Journal of Materials Research and Technology (Sep 2021)
Tensile and flexural response of 3D printed solid and porous CCFRPC structures and fracture interface study using image processing technique
Abstract
Additive manufacturing is an advanced manufacturing technology that creates 3D parts geometry by depositing layers upon layers till the final part is manufactured and this technology is effectively utilized in numerous engineering applications. Due to inherently low mechanical properties of polymers, continuous carbon fiber was introduced to the thermoplastic material to form continuous carbon fiber-reinforced polymer composite (CCFRPC) to enhance their properties. This paper is going to present solid and porous CCFRPC structures manufactured by fused deposition modeling 3D printing technology. Porous composite structures were fabricated using grid infill pattern at three different infill density levels (20%, 40% and 60%) with one perimeter shell, while the solid composite specimen was fabricated with 0O unidirectional layers.
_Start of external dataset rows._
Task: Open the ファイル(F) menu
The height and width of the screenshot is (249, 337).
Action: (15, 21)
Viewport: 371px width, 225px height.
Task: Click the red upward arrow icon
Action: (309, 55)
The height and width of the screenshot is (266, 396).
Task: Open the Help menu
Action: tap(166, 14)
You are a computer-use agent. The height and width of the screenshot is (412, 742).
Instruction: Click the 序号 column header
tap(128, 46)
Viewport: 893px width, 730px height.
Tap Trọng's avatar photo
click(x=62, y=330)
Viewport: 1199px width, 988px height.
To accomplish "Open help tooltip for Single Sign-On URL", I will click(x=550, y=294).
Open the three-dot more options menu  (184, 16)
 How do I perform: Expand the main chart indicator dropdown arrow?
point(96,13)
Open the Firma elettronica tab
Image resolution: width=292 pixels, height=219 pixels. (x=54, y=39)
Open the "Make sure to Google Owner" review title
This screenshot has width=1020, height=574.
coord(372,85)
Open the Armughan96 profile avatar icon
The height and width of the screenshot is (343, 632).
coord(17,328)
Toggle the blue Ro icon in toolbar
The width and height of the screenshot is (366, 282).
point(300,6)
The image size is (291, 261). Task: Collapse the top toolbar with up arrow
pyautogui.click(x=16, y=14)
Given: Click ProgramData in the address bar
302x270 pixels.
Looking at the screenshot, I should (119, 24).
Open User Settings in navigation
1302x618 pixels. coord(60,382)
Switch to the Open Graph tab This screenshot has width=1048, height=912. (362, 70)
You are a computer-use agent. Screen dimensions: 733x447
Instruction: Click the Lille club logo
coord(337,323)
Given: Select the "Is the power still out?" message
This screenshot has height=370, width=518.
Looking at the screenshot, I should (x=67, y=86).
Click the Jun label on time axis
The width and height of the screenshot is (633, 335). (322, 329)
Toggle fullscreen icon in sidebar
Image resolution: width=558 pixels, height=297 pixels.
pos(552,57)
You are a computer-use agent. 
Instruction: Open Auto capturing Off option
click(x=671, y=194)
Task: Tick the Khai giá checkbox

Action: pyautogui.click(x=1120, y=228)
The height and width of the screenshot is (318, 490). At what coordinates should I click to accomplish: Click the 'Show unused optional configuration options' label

After the fabrication of solid and porous CCFRPC specimens, the effects on the tensile and flexural properties were experimentally examined. To study the fracture modes caused during the mechanical tests, fracture interface after performing mechanical tests was observed using microscope's micrographs which were further undergoes image processing technique to acquire edge detection (E.D), contrast enhancement (C.E) and E.D on C.E using source image (S.I) to analyze the voids and clearly identify the interface of the composite parts.